→ Exercise:
The answer consists solely of the data below, reproduced exactly.

----- Information

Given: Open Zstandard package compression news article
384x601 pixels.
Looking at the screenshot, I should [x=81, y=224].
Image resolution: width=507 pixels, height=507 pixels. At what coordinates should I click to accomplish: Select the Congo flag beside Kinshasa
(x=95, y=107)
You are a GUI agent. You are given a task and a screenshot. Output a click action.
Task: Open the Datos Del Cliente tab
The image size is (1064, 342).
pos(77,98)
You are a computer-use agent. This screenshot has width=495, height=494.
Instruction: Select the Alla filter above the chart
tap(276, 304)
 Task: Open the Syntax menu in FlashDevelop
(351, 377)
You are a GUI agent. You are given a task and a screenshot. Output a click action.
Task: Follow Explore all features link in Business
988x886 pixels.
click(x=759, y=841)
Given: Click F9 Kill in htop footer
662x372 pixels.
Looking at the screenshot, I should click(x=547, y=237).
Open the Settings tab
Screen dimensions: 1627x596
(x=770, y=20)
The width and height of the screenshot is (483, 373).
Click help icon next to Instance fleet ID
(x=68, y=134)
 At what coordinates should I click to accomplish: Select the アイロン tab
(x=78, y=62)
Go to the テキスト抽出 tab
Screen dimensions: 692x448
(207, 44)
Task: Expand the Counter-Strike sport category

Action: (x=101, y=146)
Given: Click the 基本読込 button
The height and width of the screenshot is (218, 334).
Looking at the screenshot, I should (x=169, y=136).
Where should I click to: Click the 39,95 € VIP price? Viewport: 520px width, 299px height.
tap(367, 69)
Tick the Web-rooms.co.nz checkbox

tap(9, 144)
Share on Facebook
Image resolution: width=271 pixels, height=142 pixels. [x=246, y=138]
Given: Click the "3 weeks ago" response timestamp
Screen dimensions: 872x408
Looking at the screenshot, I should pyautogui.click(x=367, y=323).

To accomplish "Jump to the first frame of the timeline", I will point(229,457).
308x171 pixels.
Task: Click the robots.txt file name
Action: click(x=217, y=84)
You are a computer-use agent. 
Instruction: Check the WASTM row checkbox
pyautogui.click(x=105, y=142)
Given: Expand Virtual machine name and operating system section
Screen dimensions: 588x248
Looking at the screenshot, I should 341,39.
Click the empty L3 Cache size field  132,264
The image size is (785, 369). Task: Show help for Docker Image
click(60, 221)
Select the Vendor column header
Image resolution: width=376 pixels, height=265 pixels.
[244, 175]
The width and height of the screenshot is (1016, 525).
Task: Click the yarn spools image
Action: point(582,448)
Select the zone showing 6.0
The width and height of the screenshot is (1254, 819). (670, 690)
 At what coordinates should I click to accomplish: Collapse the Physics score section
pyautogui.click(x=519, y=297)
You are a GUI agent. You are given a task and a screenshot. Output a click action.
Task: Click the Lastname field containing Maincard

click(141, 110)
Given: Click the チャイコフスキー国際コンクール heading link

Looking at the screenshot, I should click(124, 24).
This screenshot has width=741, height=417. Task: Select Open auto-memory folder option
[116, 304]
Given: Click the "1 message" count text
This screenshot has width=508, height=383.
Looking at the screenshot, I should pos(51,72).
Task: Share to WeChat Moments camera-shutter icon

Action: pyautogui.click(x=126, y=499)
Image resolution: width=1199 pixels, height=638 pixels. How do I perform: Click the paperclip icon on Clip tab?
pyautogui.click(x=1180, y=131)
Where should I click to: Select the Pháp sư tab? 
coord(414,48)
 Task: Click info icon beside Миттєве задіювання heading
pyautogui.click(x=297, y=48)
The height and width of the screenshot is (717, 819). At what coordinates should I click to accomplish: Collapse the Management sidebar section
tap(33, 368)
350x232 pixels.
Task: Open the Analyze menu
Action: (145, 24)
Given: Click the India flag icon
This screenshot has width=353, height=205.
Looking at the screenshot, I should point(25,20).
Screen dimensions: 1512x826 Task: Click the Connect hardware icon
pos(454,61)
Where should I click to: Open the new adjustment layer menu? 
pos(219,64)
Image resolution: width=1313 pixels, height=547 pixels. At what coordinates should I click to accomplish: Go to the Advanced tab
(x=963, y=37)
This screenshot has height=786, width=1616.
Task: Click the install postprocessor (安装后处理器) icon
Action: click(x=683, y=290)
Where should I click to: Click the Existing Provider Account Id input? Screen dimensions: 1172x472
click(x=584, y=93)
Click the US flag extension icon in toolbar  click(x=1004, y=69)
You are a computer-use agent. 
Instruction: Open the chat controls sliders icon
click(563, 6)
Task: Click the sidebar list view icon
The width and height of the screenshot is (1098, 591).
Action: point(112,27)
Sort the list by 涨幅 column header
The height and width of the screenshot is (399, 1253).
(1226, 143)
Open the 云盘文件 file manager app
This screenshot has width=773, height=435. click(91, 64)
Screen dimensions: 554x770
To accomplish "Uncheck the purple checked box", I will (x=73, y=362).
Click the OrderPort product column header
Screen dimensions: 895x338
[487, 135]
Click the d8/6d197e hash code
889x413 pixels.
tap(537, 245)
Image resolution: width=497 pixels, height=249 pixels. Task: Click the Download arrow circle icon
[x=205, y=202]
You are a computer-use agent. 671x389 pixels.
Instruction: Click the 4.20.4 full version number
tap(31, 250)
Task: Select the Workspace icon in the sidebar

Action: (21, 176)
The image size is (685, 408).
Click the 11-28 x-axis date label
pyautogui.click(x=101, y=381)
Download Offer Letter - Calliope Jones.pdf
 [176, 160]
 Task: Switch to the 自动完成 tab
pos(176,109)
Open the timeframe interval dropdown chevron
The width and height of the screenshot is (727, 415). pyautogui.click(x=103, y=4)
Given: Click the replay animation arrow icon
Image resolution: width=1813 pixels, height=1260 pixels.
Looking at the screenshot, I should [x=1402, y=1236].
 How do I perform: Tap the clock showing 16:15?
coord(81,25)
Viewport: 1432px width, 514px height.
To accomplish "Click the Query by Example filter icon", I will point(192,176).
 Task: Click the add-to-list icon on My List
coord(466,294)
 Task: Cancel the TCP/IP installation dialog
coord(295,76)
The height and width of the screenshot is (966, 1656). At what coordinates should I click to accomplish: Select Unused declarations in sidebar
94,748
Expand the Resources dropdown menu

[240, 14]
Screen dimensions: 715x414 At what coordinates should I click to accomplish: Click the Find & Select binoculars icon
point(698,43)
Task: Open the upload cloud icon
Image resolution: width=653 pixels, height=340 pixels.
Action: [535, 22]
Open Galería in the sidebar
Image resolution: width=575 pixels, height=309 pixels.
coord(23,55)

----------

→ Expected output:
Given: Open Zstandard package compression news article
384x601 pixels.
Looking at the screenshot, I should [x=81, y=224].
Image resolution: width=507 pixels, height=507 pixels. At what coordinates should I click to accomplish: Select the Congo flag beside Kinshasa
(x=95, y=107)
You are a GUI agent. You are given a task and a screenshot. Output a click action.
Task: Open the Datos Del Cliente tab
The image size is (1064, 342).
pos(77,98)
You are a computer-use agent. This screenshot has width=495, height=494.
Instruction: Select the Alla filter above the chart
tap(276, 304)
 Task: Open the Syntax menu in FlashDevelop
(351, 377)
You are a GUI agent. You are given a task and a screenshot. Output a click action.
Task: Follow Explore all features link in Business
988x886 pixels.
click(x=759, y=841)
Given: Click F9 Kill in htop footer
662x372 pixels.
Looking at the screenshot, I should click(x=547, y=237).
Open the Settings tab
Screen dimensions: 1627x596
(x=770, y=20)
The width and height of the screenshot is (483, 373).
Click help icon next to Instance fleet ID
(x=68, y=134)
 At what coordinates should I click to accomplish: Select the アイロン tab
(x=78, y=62)
Go to the テキスト抽出 tab
Screen dimensions: 692x448
(207, 44)
Task: Expand the Counter-Strike sport category

Action: (x=101, y=146)
Given: Click the 基本読込 button
The height and width of the screenshot is (218, 334).
Looking at the screenshot, I should (x=169, y=136).
Where should I click to: Click the 39,95 € VIP price? Viewport: 520px width, 299px height.
tap(367, 69)
Tick the Web-rooms.co.nz checkbox

tap(9, 144)
Share on Facebook
Image resolution: width=271 pixels, height=142 pixels. [x=246, y=138]
Given: Click the "3 weeks ago" response timestamp
Screen dimensions: 872x408
Looking at the screenshot, I should pyautogui.click(x=367, y=323).

To accomplish "Jump to the first frame of the timeline", I will point(229,457).
308x171 pixels.
Task: Click the robots.txt file name
Action: click(x=217, y=84)
You are a computer-use agent. 
Instruction: Check the WASTM row checkbox
pyautogui.click(x=105, y=142)
Given: Expand Virtual machine name and operating system section
Screen dimensions: 588x248
Looking at the screenshot, I should 341,39.
Click the empty L3 Cache size field  132,264
The image size is (785, 369). Task: Show help for Docker Image
click(60, 221)
Select the Vendor column header
Image resolution: width=376 pixels, height=265 pixels.
[244, 175]
The width and height of the screenshot is (1016, 525).
Task: Click the yarn spools image
Action: point(582,448)
Select the zone showing 6.0
The width and height of the screenshot is (1254, 819). (670, 690)
 At what coordinates should I click to accomplish: Collapse the Physics score section
pyautogui.click(x=519, y=297)
You are a GUI agent. You are given a task and a screenshot. Output a click action.
Task: Click the Lastname field containing Maincard

click(141, 110)
Given: Click the チャイコフスキー国際コンクール heading link

Looking at the screenshot, I should click(124, 24).
This screenshot has width=741, height=417. Task: Select Open auto-memory folder option
[116, 304]
Given: Click the "1 message" count text
This screenshot has width=508, height=383.
Looking at the screenshot, I should pos(51,72).
Task: Share to WeChat Moments camera-shutter icon

Action: pyautogui.click(x=126, y=499)
Image resolution: width=1199 pixels, height=638 pixels. How do I perform: Click the paperclip icon on Clip tab?
pyautogui.click(x=1180, y=131)
Where should I click to: Select the Pháp sư tab? 
coord(414,48)
 Task: Click info icon beside Миттєве задіювання heading
pyautogui.click(x=297, y=48)
The height and width of the screenshot is (717, 819). At what coordinates should I click to accomplish: Collapse the Management sidebar section
tap(33, 368)
350x232 pixels.
Task: Open the Analyze menu
Action: (145, 24)
Given: Click the India flag icon
This screenshot has width=353, height=205.
Looking at the screenshot, I should point(25,20).
Screen dimensions: 1512x826 Task: Click the Connect hardware icon
pos(454,61)
Where should I click to: Open the new adjustment layer menu? 
pos(219,64)
Image resolution: width=1313 pixels, height=547 pixels. At what coordinates should I click to accomplish: Go to the Advanced tab
(x=963, y=37)
This screenshot has height=786, width=1616.
Task: Click the install postprocessor (安装后处理器) icon
Action: click(x=683, y=290)
Where should I click to: Click the Existing Provider Account Id input? Screen dimensions: 1172x472
click(x=584, y=93)
Click the US flag extension icon in toolbar  click(x=1004, y=69)
You are a computer-use agent. 
Instruction: Open the chat controls sliders icon
click(563, 6)
Task: Click the sidebar list view icon
The width and height of the screenshot is (1098, 591).
Action: point(112,27)
Sort the list by 涨幅 column header
The height and width of the screenshot is (399, 1253).
(1226, 143)
Open the 云盘文件 file manager app
This screenshot has width=773, height=435. click(91, 64)
Screen dimensions: 554x770
To accomplish "Uncheck the purple checked box", I will (x=73, y=362).
Click the OrderPort product column header
Screen dimensions: 895x338
[487, 135]
Click the d8/6d197e hash code
889x413 pixels.
tap(537, 245)
Image resolution: width=497 pixels, height=249 pixels. Task: Click the Download arrow circle icon
[x=205, y=202]
You are a computer-use agent. 671x389 pixels.
Instruction: Click the 4.20.4 full version number
tap(31, 250)
Task: Select the Workspace icon in the sidebar

Action: (21, 176)
The image size is (685, 408).
Click the 11-28 x-axis date label
pyautogui.click(x=101, y=381)
Download Offer Letter - Calliope Jones.pdf
 [176, 160]
 Task: Switch to the 自动完成 tab
pos(176,109)
Open the timeframe interval dropdown chevron
The width and height of the screenshot is (727, 415). pyautogui.click(x=103, y=4)
Given: Click the replay animation arrow icon
Image resolution: width=1813 pixels, height=1260 pixels.
Looking at the screenshot, I should [x=1402, y=1236].
 How do I perform: Tap the clock showing 16:15?
coord(81,25)
Viewport: 1432px width, 514px height.
To accomplish "Click the Query by Example filter icon", I will point(192,176).
 Task: Click the add-to-list icon on My List
coord(466,294)
 Task: Cancel the TCP/IP installation dialog
coord(295,76)
The height and width of the screenshot is (966, 1656). At what coordinates should I click to accomplish: Select Unused declarations in sidebar
94,748
Expand the Resources dropdown menu

[240, 14]
Screen dimensions: 715x414 At what coordinates should I click to accomplish: Click the Find & Select binoculars icon
point(698,43)
Task: Open the upload cloud icon
Image resolution: width=653 pixels, height=340 pixels.
Action: [535, 22]
Open Galería in the sidebar
Image resolution: width=575 pixels, height=309 pixels.
coord(23,55)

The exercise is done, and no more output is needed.